Work required.
All records below must be written out exactly, with the pictures excluded.

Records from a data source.
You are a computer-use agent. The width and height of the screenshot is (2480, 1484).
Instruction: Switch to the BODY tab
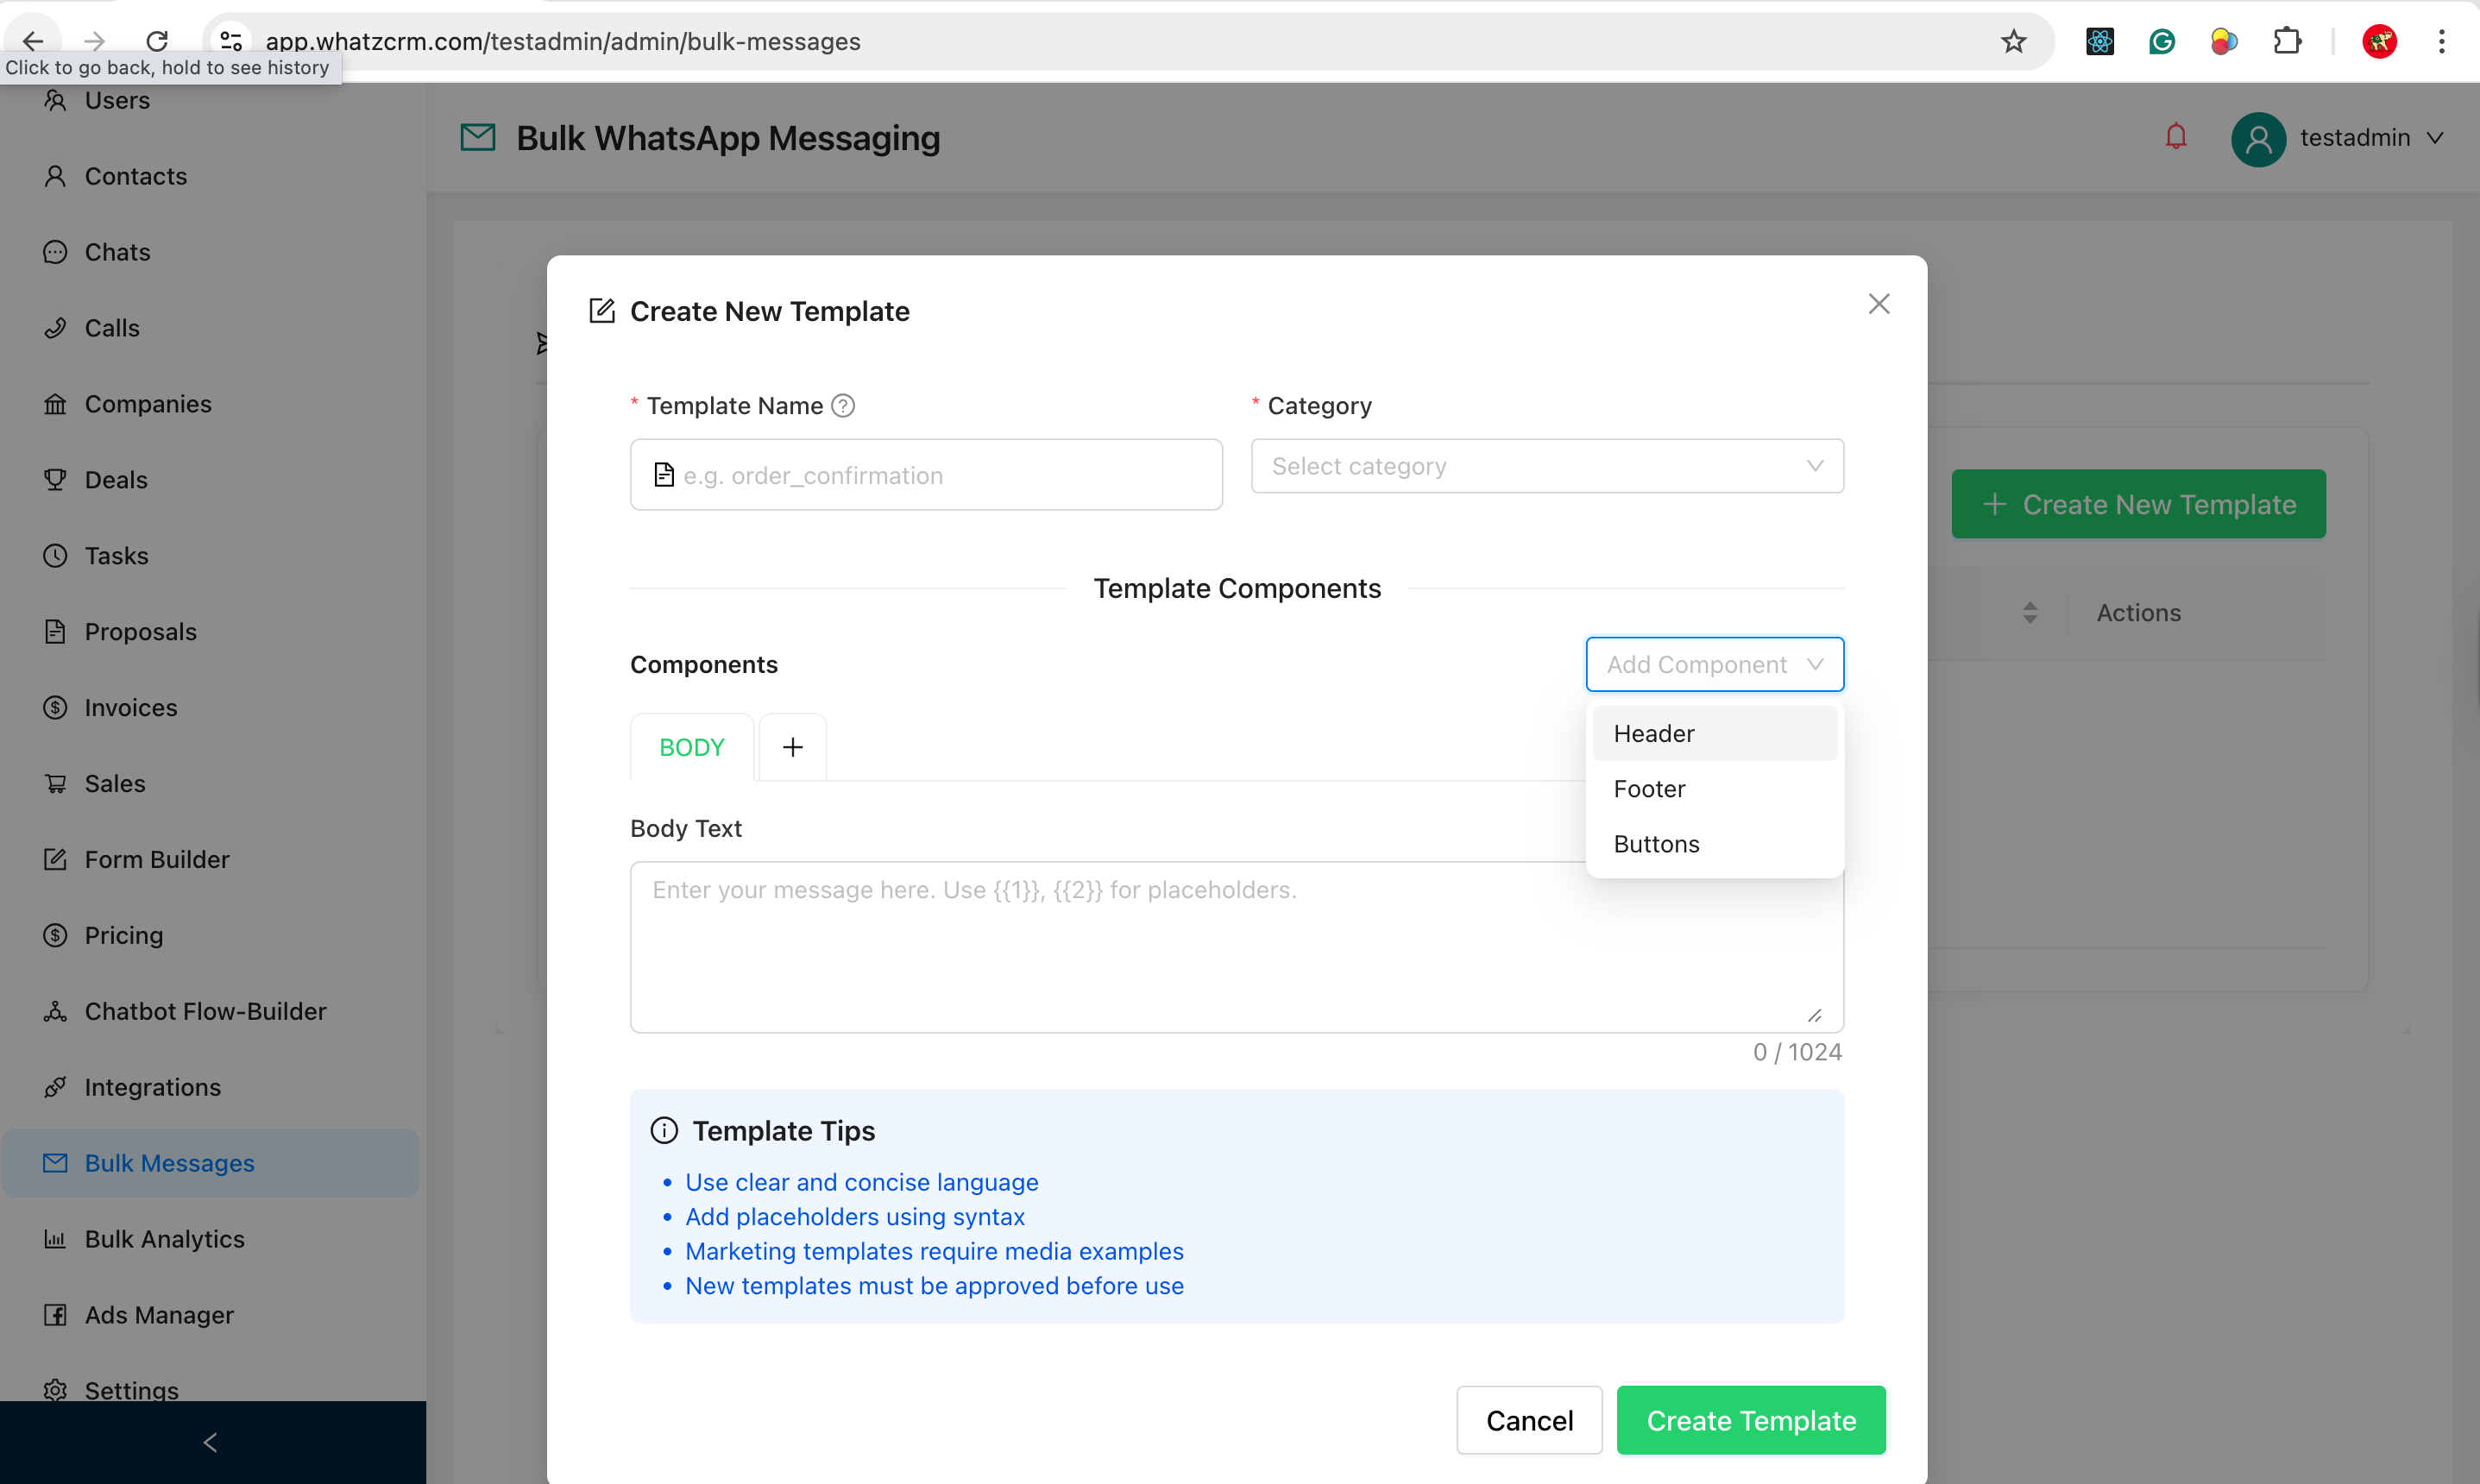(691, 747)
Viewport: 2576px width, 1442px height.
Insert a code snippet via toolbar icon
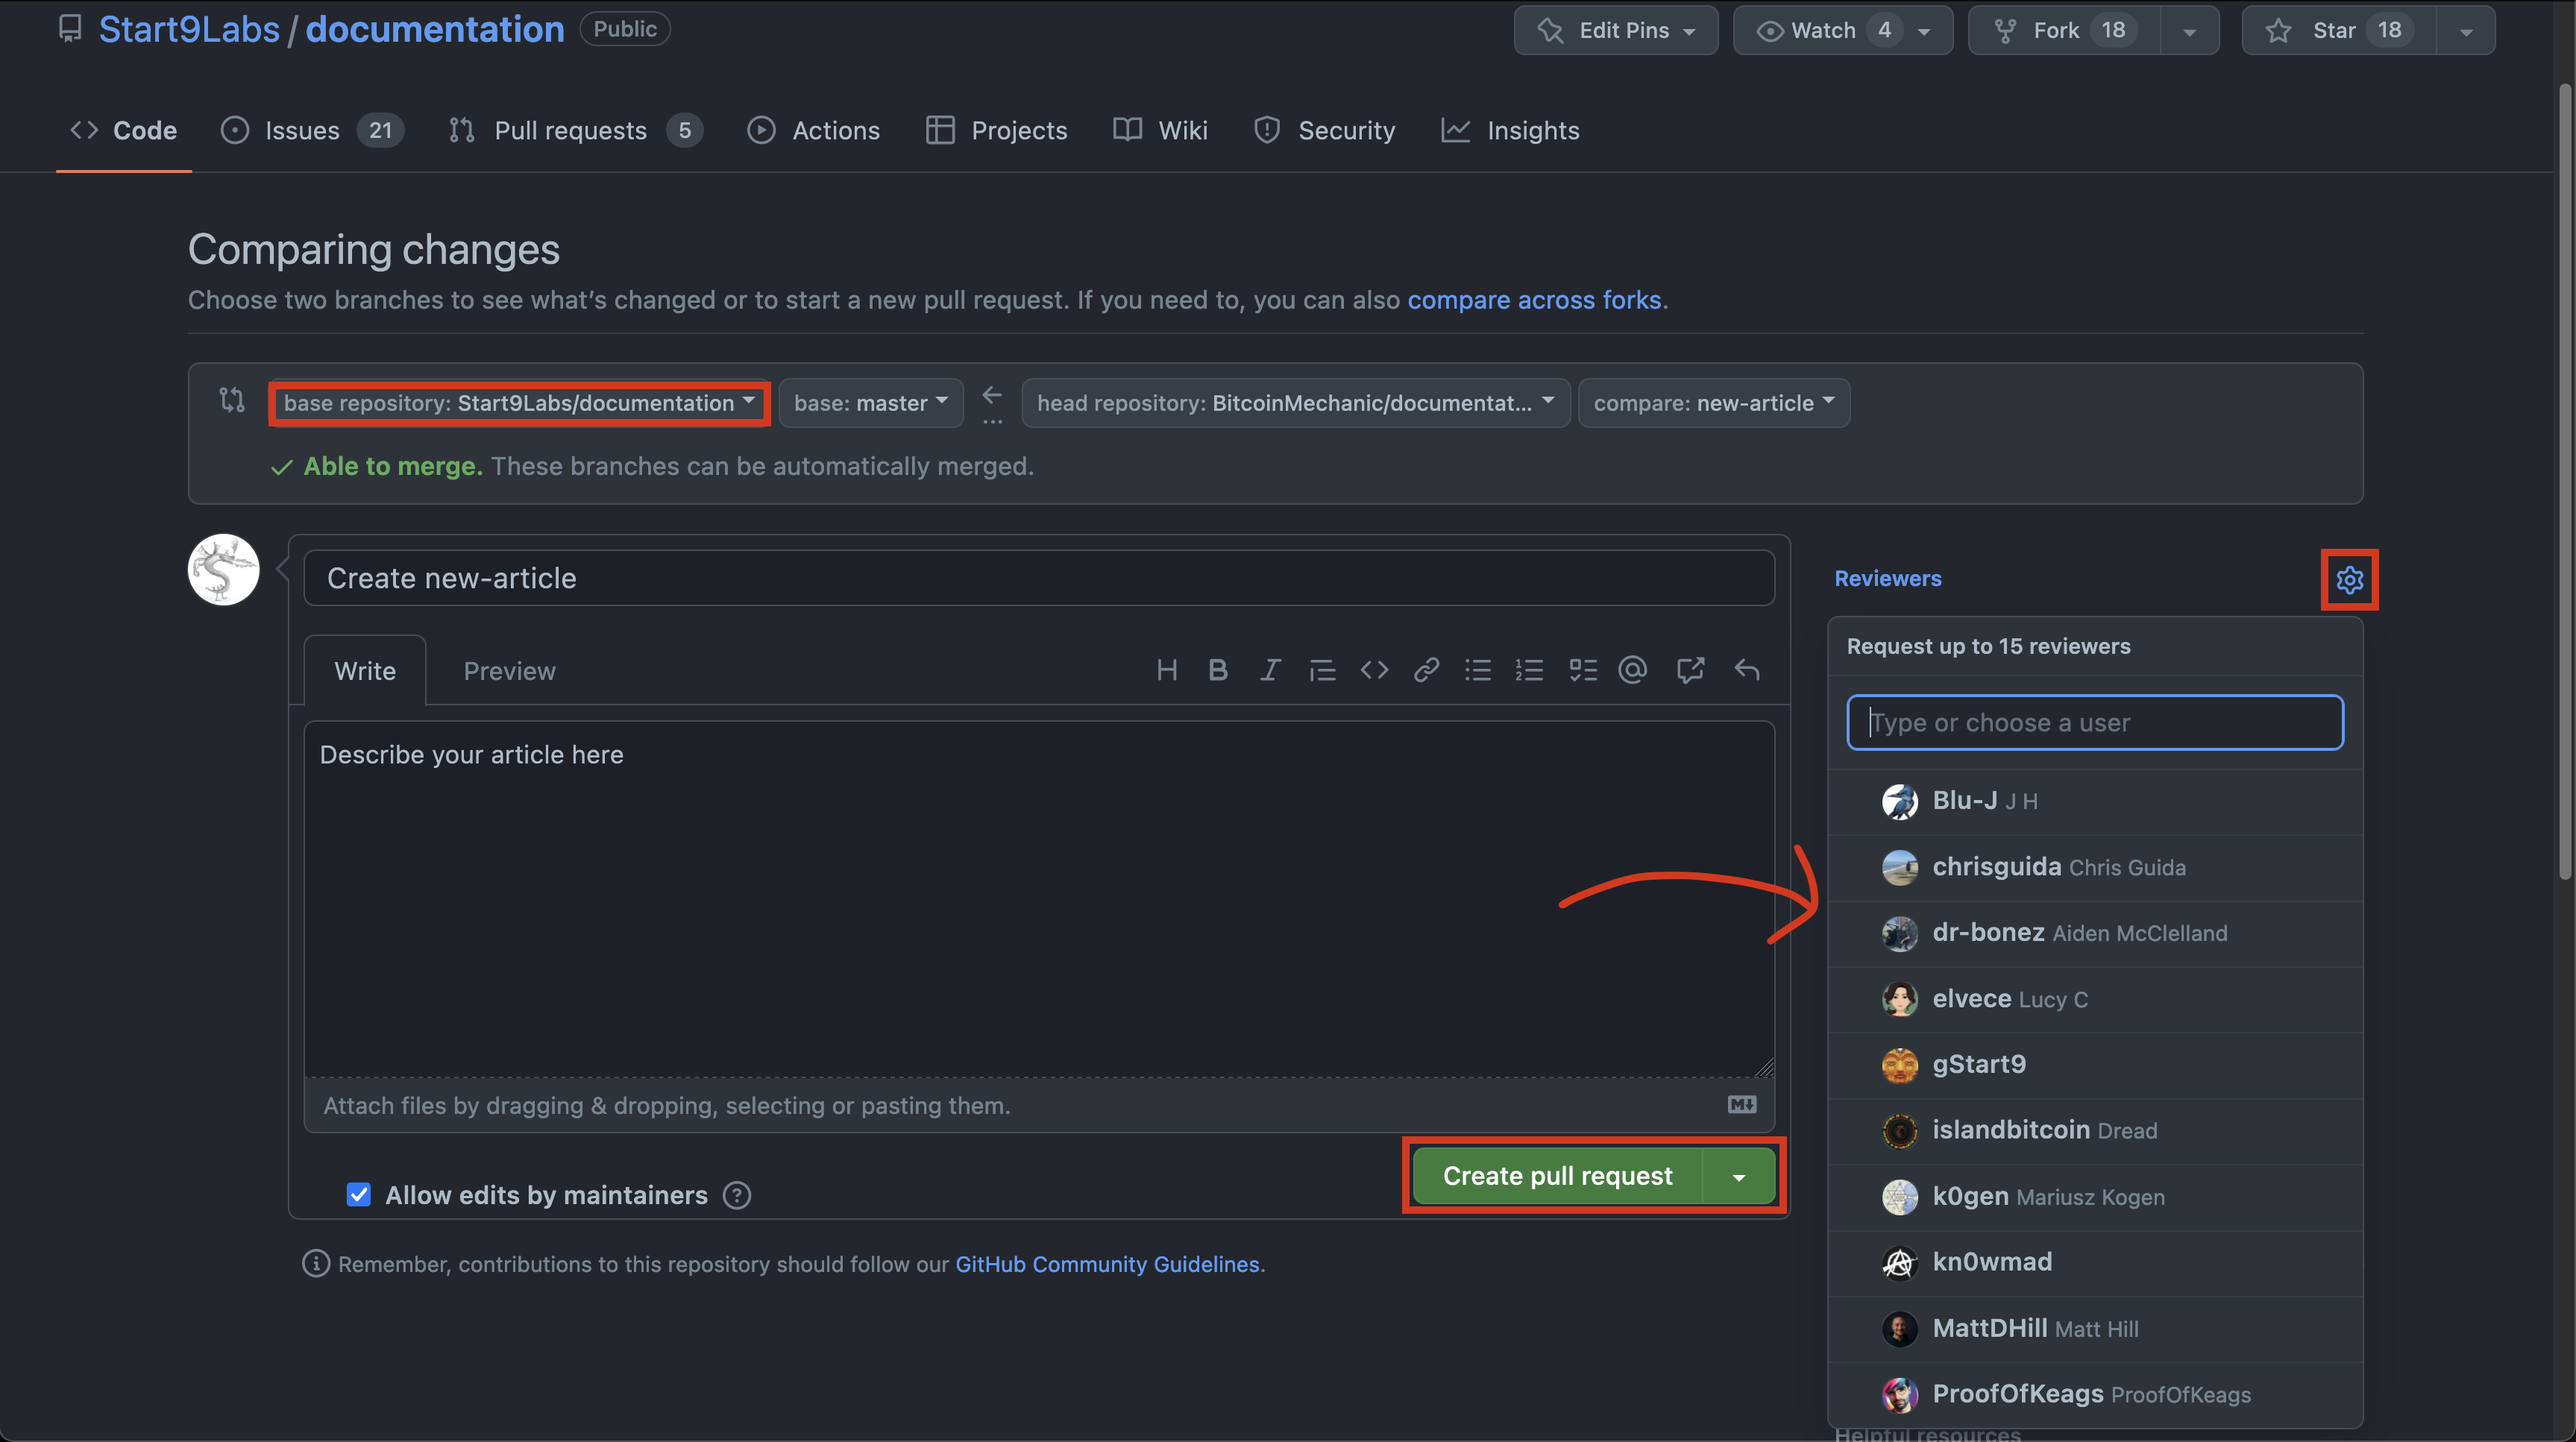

Task result.
You are a computer-use agent. The width and height of the screenshot is (2480, 1484).
Instruction: Switch to the BODY tab
(691, 747)
Viewport: 2576px width, 1442px height.
Insert a code snippet via toolbar icon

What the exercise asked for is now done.